Lucene Sample Query

8.1k Views Asked by At

When I search by phrase "ph1 ph2" it finds texts that contains "ph1" or "ph2".

String line = "ph1 ph2";           
QueryParser parser = new QueryParser(Version.LUCENE_CURRENT, field, analyzer);
Query query = parser.parse(line);  

Anybody knows how to search by 1) phrase ("ph1 ph2"). Example: This is sentence ph1 ph2. 2) phrase with maximum distance("ph1 ph2 ~3"). Example This ph1 is sentence ph2.
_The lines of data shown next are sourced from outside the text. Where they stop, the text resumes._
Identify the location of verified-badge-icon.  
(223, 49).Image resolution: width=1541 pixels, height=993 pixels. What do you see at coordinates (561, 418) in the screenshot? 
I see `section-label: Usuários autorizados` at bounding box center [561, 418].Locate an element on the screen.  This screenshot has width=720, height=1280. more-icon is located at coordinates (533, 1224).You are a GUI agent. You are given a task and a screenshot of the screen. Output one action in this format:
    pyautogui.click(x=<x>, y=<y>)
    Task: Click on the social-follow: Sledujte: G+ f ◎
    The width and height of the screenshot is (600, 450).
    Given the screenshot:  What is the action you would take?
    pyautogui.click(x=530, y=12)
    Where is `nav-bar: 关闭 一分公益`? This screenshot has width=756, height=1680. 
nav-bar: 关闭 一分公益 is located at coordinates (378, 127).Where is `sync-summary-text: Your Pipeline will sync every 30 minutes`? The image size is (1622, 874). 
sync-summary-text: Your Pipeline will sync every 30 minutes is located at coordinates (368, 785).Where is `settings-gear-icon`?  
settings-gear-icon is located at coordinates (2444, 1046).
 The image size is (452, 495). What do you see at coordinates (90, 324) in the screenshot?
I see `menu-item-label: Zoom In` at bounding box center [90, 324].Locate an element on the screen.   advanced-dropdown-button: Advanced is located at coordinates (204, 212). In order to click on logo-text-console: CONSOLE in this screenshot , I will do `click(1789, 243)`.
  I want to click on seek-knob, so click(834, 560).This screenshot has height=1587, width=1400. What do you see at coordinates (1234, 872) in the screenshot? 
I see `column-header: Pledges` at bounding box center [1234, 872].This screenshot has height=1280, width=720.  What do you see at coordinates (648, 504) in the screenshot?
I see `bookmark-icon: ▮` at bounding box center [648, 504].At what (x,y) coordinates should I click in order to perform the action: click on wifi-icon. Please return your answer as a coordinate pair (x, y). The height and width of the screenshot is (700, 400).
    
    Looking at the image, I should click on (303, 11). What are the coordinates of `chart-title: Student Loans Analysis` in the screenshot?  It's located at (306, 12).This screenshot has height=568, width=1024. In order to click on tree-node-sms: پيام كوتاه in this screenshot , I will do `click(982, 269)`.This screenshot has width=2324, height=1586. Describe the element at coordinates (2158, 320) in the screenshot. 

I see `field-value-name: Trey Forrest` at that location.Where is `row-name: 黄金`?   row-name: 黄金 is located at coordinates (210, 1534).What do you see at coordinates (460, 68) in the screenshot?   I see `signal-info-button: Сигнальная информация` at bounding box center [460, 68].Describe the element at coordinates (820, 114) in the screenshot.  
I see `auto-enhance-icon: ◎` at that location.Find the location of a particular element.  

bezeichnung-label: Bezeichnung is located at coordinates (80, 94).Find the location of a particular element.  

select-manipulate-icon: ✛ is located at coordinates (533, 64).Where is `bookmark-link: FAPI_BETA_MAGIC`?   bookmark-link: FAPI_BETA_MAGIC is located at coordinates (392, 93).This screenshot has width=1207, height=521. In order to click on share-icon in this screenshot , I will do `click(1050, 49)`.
P.S I used standard Lucene Indexer to index my files. If this example is not clear view http://www.lucenetutorial.com/lucene-query-syntax.html

Here's full code:

String index = "C:/programs/lucenedemo/index";
    String field = "contents";                    
    IndexReader reader = DirectoryReader.open(FSDirectory.open(new File(index)));
    IndexSearcher searcher = new IndexSearcher(reader);
    Analyzer analyzer = new StandardAnalyzer(Version.LUCENE_40);
    //QueryParser parser = new QueryParser(Version.LUCENE_40, field, analyzer);          
    String line = "ph1 ph2";           
    QueryParser parser = new QueryParser(Version.LUCENE_CURRENT, field, analyzer);
    Query query = parser.parse(line);                     
    //doPagingSearch(searcher, query, hitsPerPage, raw, queries == null && queryString == null);         
    //doPagingSearch

    TopDocs results = searcher.search(query, 300000);
    ScoreDoc[] hits = results.scoreDocs;        
    System.out.println(results.totalHits);

    for (int i=0;i<10;i++) {    
    Document doc = searcher.doc(hits[i].doc);
        String path = doc.get("path");
        if (path != null) System.out.println((i+1) + ". " + path);                          
    } 

    //end of doPagingSearch
    reader.close();
2

There are 2 best solutions below

1
On

I'm not clear on exactly what you are looking for, but I believe it's one of:

  • "field:\"" + line + "\"" : Simple phrase query. Find the two adjacent ordered terms

  • "field:\"" + line + "\"~3" : Phrase query with slop. In order, but with up to three terms worth of separation in the two terms.

  • "field:(" + line + ")" : Not a phrase query at all. Simple search for the two terms. Any order or distance is acceptable.

You can see further options on query parser syntax in Lucene's query syntax documentation

0
On

You may want to use a SpanQuery.

Specifically, you can create a SpanNearQuey, passing the constructor an array of SpanTermQuerys, one for each clause in the phrase, and an int representing the "slop", or maximum distance (as well as a boolean indicating whether the terms must be in order).

To search, use the getSpans method on the query that you have created.

Note that this will give you a list of all such occurrences, and not a list of matching documents. Depending on how you would like to present the results, you may need to iterate over the spans and group them according to document, etc.